I recently tried making a webpage to chat with GPT 3 API and it worked fine. In this chat, Human writes a question and then API responds. Now, I wanted to include the context of previous chats for further conversation and wanted to know suitable method for making API calls to achieve it. One way I found was to keep adding the newer chats to the prompt, as the new responses come, but prompt becomes lengthy as the number the number of chats increases.
The token limitation is a technical limitation. We only support 2049 tokens in the prompt and completion combined; if your prompt is 2000 tokens, your completion can be 49 tokens at most.
One creative solution, besides prompt chaining, may be to use the Answers endpoint , which allows you to upload a JSONL File with documents that you want to query. You could upload chats as documents to a file to be queried, and then query those documents.
Edit: There’s another thread on this that you may be interested in. Another option is to create summaries of past conversations, which are naturally shorter and can let you fit more context into the prompt.
As you have more and more history to go through, the amount of data you have will continue to grow. I have achieved some success here by having a separate “synopsis” function that takes, as input, the synopsis of the current chat logs (to know what the current conversation is about) and from that it generates keywords to search for old chat logs that are relevant. It then uses the same “synopsis” method to summarize those old chat logs, effectively compressing an arbitrary amount of past data to a few lines of text.
Put another way:
Current chat log input and summarized
Keywords extracted from current chat summary
Old chat logs pulled from DB/SOLR via keywords
Old chat logs also summarized, based on relevance to current chat log
You do lose some data of course, but we have relatively narrow constraints.
@daveshapautomator - I think that is a powerful approach with great potential.
However, how are you measuring and ensuring high quality of the summary and search terms; and is there any reason to think that this abstraction is better than just indexing everything?
To elaborate though, I think you would probably rather use the Search endpoint to retrieve the most relevant previous exchanges and include these as additional context in the prompt. E.g. think of it as a chat log with only some of the exchanges shown. You may want to order or ‘timestamps’ the shown exchanges.
For initial prototyping, you will probably want to try out that approach and using the arguments keyword, rather than summarizing or the jsonl. I think those should be explored after you see success with the simpler cases.
Note also that you do not need to fit everything into a single prompt - you can answer questions related to the prompt (e.g. the last message mentions Dave - who is Dave?) and then include those in the final generation; or generate with different contexts and picking the best response. Plenty of opportunities for creative solutions
Recall and precision are huge topics in information science so I have a long ways to go in order to make sure this is high performance. At this very moment I am implementing several improvements to my historical recall scheme! I am basing some of the improvements on what I know about human memory, for instance human memory favors recency. I could easily pull millions of memories from SOLR in an instant but that amount of text would be too much for GPT-3 so I am favoring matches based on the most recent.

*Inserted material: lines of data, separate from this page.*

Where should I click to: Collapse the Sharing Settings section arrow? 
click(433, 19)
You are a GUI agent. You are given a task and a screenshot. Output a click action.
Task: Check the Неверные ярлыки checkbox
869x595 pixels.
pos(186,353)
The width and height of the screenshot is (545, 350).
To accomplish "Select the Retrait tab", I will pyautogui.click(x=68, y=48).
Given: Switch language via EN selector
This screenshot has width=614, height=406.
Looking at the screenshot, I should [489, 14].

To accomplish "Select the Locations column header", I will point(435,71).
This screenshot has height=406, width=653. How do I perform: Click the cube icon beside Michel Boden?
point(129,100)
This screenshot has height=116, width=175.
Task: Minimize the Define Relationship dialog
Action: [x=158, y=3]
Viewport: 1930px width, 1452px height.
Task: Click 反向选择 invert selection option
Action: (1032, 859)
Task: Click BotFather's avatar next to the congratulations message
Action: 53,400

As I learn more about SOLR I expect I’ll get better about pulling exact results - but this is essentially a search problem.
@daveshapautomator - Thanks, makes sense. In the context of generation where the generated document/chat etc becomes too long, there would not be a need to use SOLR to deal with that particular generation’s context though? SOLR might be more useful as a general fact database eg?
Yes, that is correct. SOLR is a private search engine meant for holding many documents. Consider the possibility of an AGI agent that will stay active for many years. It will end up with millions or billions of memories. That is my use case
How to learn, associate, forget, abstract - exciting but challenging stuff. I wonder how to keep all the ideas there pragmatic.
I also wonder if at that size, having ‘memories’ that are personal are actually beneficial? Admittedly, with a million exchanges, it should be financially viable even to use the OpenAI files. Like you say, you probably want to start abstracting the memories. As summaries or other ways to build out to knowledge over time. The result of that should hopefully not be a gigantic set? So maybe the billions-scale memory would only be relevant for the public information. So is there a benefit in storing the memories in that database?
I am already extracting insights from interactions such as emotional inference, identifying cases of lack of understanding, and so on. Part of the benefit of low-cost high-speed storage of SOLR is that you can store every insight rather than generate it again and again. This is the same for humans - you might not remember exactly what was said word-for-word, but you remember the summary of a conversation as well as the context (emotions, what else was going on, who participated, etc).
Hi Dave, are you loosely mention SOLR here as a placeholder for large scale open-source text optimized searchable datastore or you have also done research picking SOLR specifically as suppose to alternatives like elasticsearch in which both built on top of Lucene which provides the search capabilities?
I personally use SOLR as it was recommended to me by another researcher. However, plenty of people use other tools such as those that you mention. I’ve also done experiments using just SQLITE. Pretty much any indexed/searchable data source is a viable option!